I tried using the Set Default Value action but struggled to get it to behave so I just used the Set Value action in the end. I also was forced to put in a condition so I selected one which is always true.
With this value set, I could then calculate the Dodgy DIV.
A couple of issues with this formula, which is why it is dodgy. What I wanted it to do was calculate the difference in days between 1/1/2015 and our Input Date and then divide it by seven. It turns out that the DiffInDays function has a pretty huge bug in it, in that it gets the difference in days wrong. I found that if I put in the same two dates into the DiffInDays formula, it returned –1 and not 0, as expected. This is why I add one.
The second issue is, in C (the language I used to code in a loong time ago), if you divided two numbers and put them into an integer variable, it rounded down, effectively being a DIV operation. Dynamics CRM does not play this way and applies a normal rounding operation (x.5 or more goes up and less than x.5 goes down).
Using my Dodgy DIV, I can now calculate the day of the week. The DOTW Number (Day of the Week Number) is also a calculated field.
This is where the clever trick comes in (if I do say so myself). Here we calculate the difference in days again, add one to account for the bug in the DiffInDays formula and take away the Dodgy DIV value, multiplied by 7. Because the Dodgy DIV field has applied a rounding, the difference is the Modulus (also know as the remainder) or it would be for a pure DIV function.
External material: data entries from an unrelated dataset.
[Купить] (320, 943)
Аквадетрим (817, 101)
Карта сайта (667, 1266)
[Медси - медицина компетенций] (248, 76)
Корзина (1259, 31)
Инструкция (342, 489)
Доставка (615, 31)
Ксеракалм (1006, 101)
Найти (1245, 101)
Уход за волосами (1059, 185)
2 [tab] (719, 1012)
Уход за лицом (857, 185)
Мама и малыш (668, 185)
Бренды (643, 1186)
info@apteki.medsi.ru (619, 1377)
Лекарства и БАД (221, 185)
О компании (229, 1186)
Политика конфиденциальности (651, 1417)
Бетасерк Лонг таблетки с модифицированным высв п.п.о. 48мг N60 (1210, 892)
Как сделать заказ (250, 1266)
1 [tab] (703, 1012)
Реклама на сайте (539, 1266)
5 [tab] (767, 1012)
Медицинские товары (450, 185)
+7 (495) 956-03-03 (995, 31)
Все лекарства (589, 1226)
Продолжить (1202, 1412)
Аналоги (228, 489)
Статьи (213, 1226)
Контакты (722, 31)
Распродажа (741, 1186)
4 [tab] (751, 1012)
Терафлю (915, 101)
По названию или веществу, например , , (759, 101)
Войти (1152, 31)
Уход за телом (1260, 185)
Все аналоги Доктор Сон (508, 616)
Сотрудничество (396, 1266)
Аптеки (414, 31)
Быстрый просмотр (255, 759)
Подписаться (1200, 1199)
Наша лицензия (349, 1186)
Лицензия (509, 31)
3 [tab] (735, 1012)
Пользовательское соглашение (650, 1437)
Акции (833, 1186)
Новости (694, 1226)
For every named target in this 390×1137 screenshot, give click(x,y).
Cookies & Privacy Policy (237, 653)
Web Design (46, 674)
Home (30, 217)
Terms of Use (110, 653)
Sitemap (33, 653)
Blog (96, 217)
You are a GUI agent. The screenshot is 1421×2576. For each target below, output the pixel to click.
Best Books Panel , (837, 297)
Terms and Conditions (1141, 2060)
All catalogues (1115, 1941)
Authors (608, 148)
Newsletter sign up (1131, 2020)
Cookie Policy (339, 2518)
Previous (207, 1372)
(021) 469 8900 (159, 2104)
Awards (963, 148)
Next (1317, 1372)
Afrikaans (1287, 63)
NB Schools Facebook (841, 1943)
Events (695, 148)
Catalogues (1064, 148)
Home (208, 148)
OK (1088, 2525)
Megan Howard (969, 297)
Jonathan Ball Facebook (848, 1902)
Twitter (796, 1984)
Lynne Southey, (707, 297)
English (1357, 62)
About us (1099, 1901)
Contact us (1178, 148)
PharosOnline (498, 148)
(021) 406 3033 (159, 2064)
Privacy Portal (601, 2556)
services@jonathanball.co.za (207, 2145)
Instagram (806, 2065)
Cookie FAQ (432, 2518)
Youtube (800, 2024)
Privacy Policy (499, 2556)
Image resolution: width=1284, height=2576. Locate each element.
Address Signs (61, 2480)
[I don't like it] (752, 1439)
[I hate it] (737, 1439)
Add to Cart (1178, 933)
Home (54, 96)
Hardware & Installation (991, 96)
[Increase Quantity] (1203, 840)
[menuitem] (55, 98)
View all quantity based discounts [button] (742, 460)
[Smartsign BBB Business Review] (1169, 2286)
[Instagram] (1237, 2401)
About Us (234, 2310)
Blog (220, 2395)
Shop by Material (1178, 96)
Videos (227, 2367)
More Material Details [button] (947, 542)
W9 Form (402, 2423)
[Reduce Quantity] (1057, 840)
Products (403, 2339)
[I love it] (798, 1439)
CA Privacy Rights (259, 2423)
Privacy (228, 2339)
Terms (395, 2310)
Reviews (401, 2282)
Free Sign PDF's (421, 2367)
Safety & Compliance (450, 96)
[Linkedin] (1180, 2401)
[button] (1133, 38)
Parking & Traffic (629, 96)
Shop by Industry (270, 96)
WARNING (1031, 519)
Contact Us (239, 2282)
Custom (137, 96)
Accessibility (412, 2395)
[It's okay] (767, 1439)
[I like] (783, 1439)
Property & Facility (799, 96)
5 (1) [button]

In our case we generate a number between –3 and 3, rather than a number between 0 and 6.
Finally, we have our days of the week. Unfortunately there is no simple way to set the Option Set Value with a formula using a number so I had to use a real time workflow.
The workflow is triggered on creation of the record and on the changing of the Input Date field. There are seven IF statements, one for each day of the week, linking the DOTW Number to the right day.
Once all of this is done it works like a treat, with the day value being set on the saving of the record. It is then a case of adding the Day of the Week field to the view you want to see it in.
I like this solution as it opens the way for quite a few other requests seen in CRM systems. For example, with the day of the week we can check whether a day is a work day when setting an appointment. Although I have not fully figured it out how yet, I imagine we could also use a similar technique to work out the number of working days between two dates. So many possibilities thanks to calculated fields.
If you are not exploring how calculated fields can help you manage your business processes in Dynamics CRM, perhaps you should because, as you can see above, they open up a wealth of options, previously inaccessible, without using code.